Imagine you’re a .NET developer working for WeLikeReports inc. Suddenly you get taken over by BigCompany Ltd, and the new managers want to review all your documentation. Yes, I know, you never got round to writing the documentation. Just pretend you have some. All your documentation is stored as Word documents which happen to be headed with your old company name WeLikeReports, and your line manager thinks it’d really impress his new boss if that was replaced by the text BigCompany Ltd in every document. Of course you’re the one that gets asked to do the work. And being a developer, the idea of manually making the same edits to dozens of documents fills you with horror so you look for an automated solution.

Welcome to the world of Office programming.

The traditional time-honoured way to do Office programming is using the COM interop API that Word exposes.This API exposes the same objects you’d use in Word VBA macros, so they can be called from any external app that understands COM. For a C# or VB developer this seems great because it’s quite simple to invoke COM objects from .NET. And even better, Microsoft have provided primary interop assemblies (don’t ask) for Office to make it even easier.
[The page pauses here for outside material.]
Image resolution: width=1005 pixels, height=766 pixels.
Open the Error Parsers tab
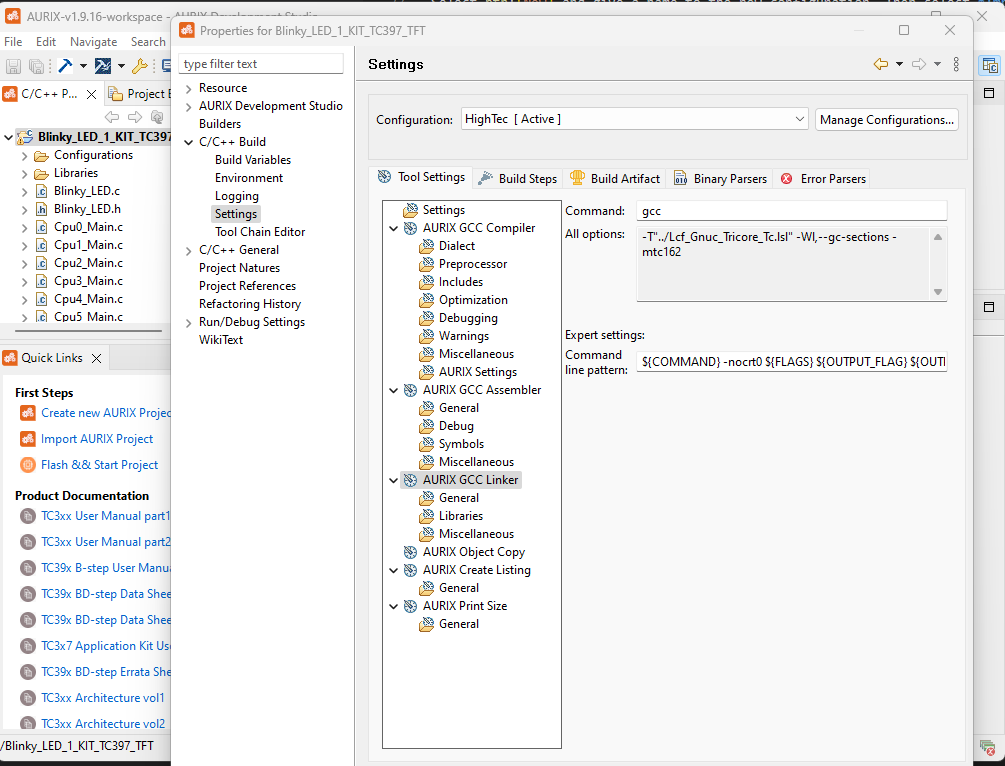pyautogui.click(x=823, y=179)
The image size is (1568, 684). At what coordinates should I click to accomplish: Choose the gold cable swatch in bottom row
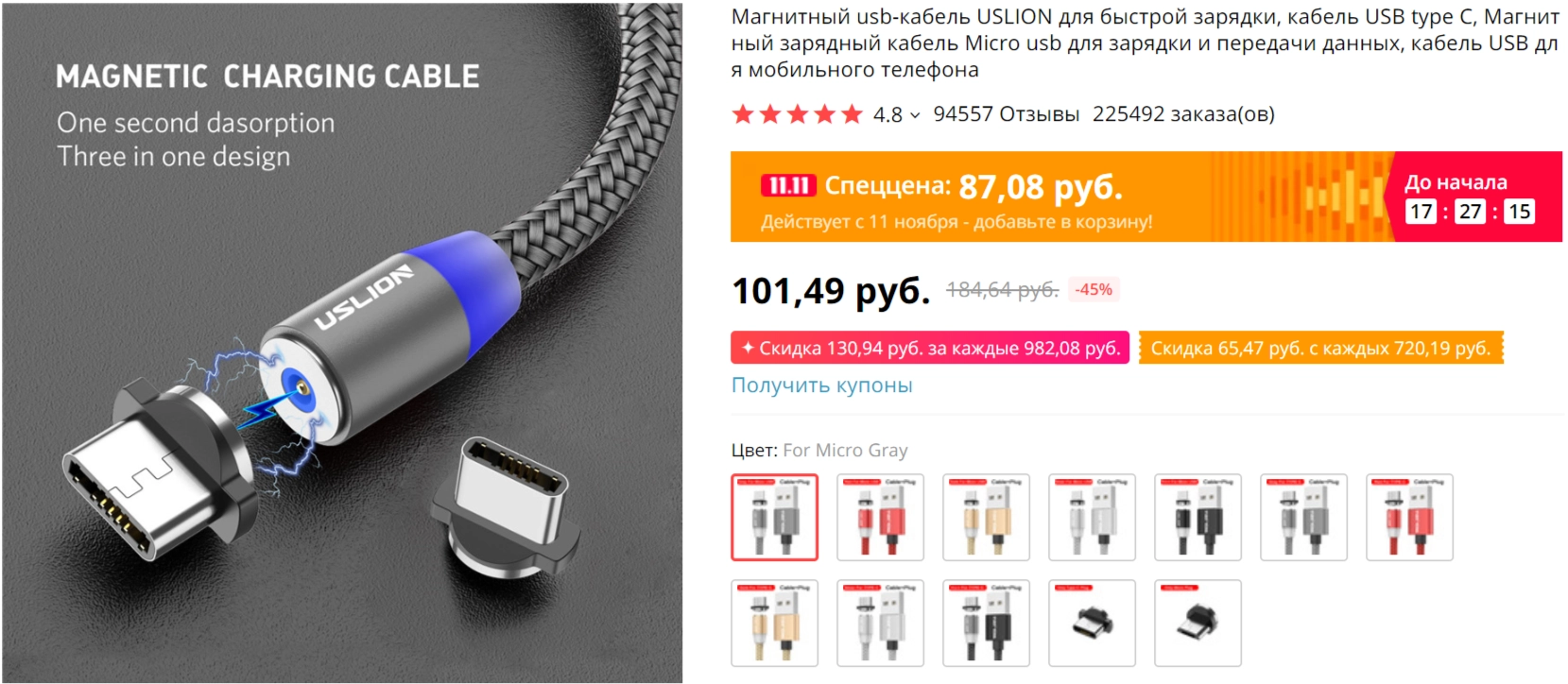click(x=774, y=624)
All you have to do is bring up the Add Reference dialog in Visual Studio, select the Office assemblies and you’re ready to get coding!

AddOfficeRef

First you need some code to have your .NET app launch Word (I’m using Word in this example but it’s the same principle for Excel and Powerpoint):

using Microsoft.Office.Interop.Word;
// ...
string wordFilePath = @"C:\Test Documents\SomeDoc.docx";
Application app = new Application();
Document doc = app.Documents.Open(wordFilePath);
// do whatever you want to do here. Be sure to close the doc and quit the word app afterwards.
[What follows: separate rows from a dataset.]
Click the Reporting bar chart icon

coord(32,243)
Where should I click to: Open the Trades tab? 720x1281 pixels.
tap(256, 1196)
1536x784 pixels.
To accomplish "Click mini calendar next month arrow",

And now you are about to descend into the World of Pain that is the Office COM interop API.

Don’t do it!

There are several problems with using Office COM interop from .NET, but they all basically stem from the fact the Office COM objects were designed back in the 1990’s to let people write macros in Office. That’s what they were for. And let’s give credit where it’s due, back in those days the idea of using Visual Basic to write macros inside an application was a huge step forward. In the 1990s enterprise architecture was in its infancy, as was the very idea of different apps talking to each other.
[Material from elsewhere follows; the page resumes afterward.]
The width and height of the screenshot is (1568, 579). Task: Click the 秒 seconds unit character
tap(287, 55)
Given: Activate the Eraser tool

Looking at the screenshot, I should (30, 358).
Trouble is, what was a great idea 15 years ago isn’t necessarily a great idea today. As an example, something you’ll quickly come up against if you use the COM interop layer is that the objects you invoke run inside a separate Word (or Excel, or Powerpoint) process. They are after all objects for Office macros. Unfortunately these objects also assume you’re sitting at the computer ready, for example, to respond to any dialogs. And yes there will be dialogs. Even if you pass in every conceivable parameter to the API functions to say ‘please don’t show me a dialog. No I don’t care if you’ve just invented the elixir of eternal youth. I don’t want to see a dialog about it,’ Word will occasionally still pop up a dialog. Imagine if your app is actually a Windows service running without UI permissions and it uses the COM interop API to generate thousands of reports at 2am every Sunday morning and one day it crashes because Word tried to pop up a dialog!

Of course, people being people, workarounds will be found. It’s been seriously suggested that you might dismiss some dialogs by programmatically simulating a user responding to them! Doesn’t that sound like madness? Well, actually that was a suggestion by none other than Microsoft.

Add to this the fact that by invoking Office you are going cross-process which of course hits performance. Then you have the documentation which was mostly written in the 1990s when standards of documentation from Microsoft were – shall we say – not as good as today. And an object model that almost defies imagination in places (if you want to manipulate text inside a paragraph, you get a Range object from the paragraph. But then a Range object itself can contain paragraphs. Great object hierarchy!).

I could go on but I think you’re getting the picture that coding with the Office COM API is not really something you want to be doing unless you really have to.

Now here’s the big secret.

There’s a much better way of programming with Office documents.

You see, if you’re reading or writing an Office document, what you’re basically doing is reading or writing a file. You don’t need to load office for that, do you. All you need to do is write a program that can parse the file format – say the .docx file, create a document object model, and you’re away. Seriously.

Hang on. Parse a .docx file? Or a .xlsx file? Has TechieSimon gone insane already, on only the 1st article?

No, listen. You may recall that when Office 2007 came out, Microsoft changed the file format. Suddenly, instead of .doc files there were these new .docx files. Instead of .xls you had .xlsx. The sometimes you had xlsm or docm. Of course at the time you probably muttered dark words about backwards compatibility and why do MS have to keep changing everything.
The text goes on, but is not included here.